Phase III latanoprost studies in Scandinavia, the United Kingdom and the United States

Three large, masked, multicenter studies are reviewed comparing the safety and efficacy of 0.005% latanoprost eyedrops given once daily to 0.5% timolol eyedrops given twice daily for six months in patients with elevated intraocular pressure (IOP). A total of 829 patients were recruited from centers in Scandinavia, the United Kingdom (UK) and the United States of America (USA). In addition, data are reviewed from the first 198 of these patients to complete an additional six months of latanoprost treatment in an open-label study.

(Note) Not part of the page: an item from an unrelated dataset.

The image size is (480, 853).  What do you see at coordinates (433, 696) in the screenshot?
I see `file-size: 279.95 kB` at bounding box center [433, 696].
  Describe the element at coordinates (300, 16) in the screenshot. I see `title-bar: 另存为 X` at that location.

In all centers, both latanoprost and timolol were very effective in reducing the diurnal IOP. In the UK, both drugs reduced the IOP by 34%. In the USA, latanoprost was more effective than timolol, reducing IOP by 27% compared to 20%. In Scandinavia, latanoprost was given for three months in the evening and for three months in the morning while timolol was given twice daily for six months. Latanoprost given in the evening reduced IOP (35% reduction) significantly (p < 0.001) more than latanoprost given in the morning (31% reduction) and timolol given twice daily (27% reduction). Darkening of the iris color occurred in 7% of eyes treated with latanoprost for six months. A clinical evaluation of eyes with increased pigmentation, as well as preclinical studies, suggest that this side effect is a cosmetic problem in patients treated unilaterally. Other side effects were slight and not clinically significant. After one year of treatment with latanoprost in 198 patients, the IOP reduction of 32% was maintained. There was no loss of efficacy and no significant increase in the incidence of side effects or adverse events other than iris color darkening, which occurred or was suspected in 12%. These results demonstrate that latanoprost is a valuable drug for the treatment of chronic open angle glaucoma.